▸ **RECORDS PROVIDED**
==============================

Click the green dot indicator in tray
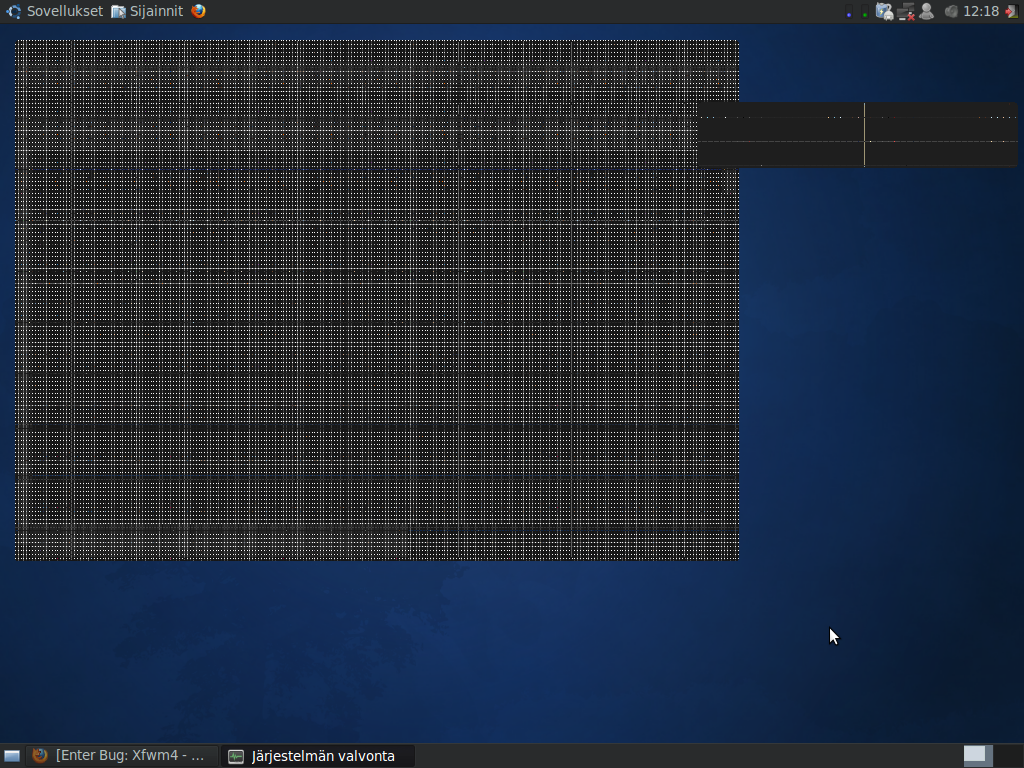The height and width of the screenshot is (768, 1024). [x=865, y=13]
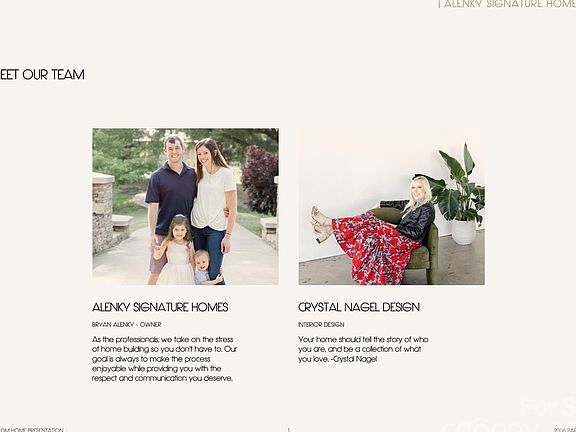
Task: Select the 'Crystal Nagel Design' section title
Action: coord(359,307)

==============================

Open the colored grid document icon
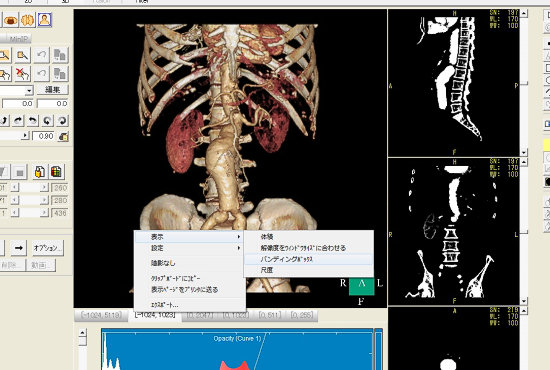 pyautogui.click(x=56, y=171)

==============================

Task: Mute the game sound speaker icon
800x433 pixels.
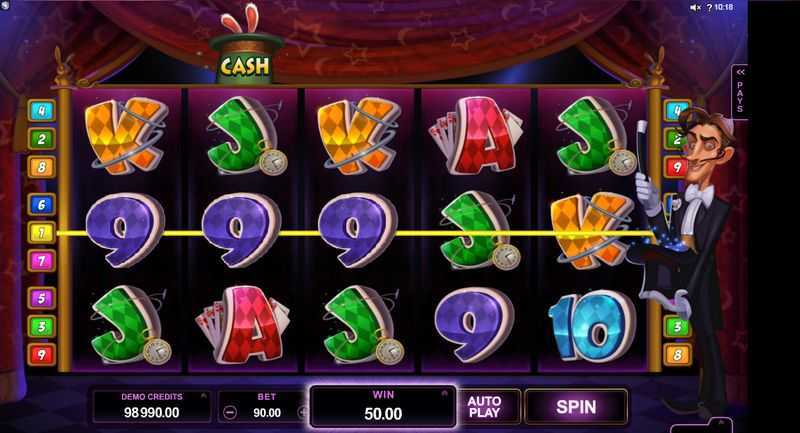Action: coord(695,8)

==============================

▸ **WHAT IS REQUIRED**
Collect every line of the rows above that contains the word "icon" and copy each of those lines in full. Case counts when matching.

▸ **SOLUTION FOR THIS EXERCISE**
Open the colored grid document icon
Task: Mute the game sound speaker icon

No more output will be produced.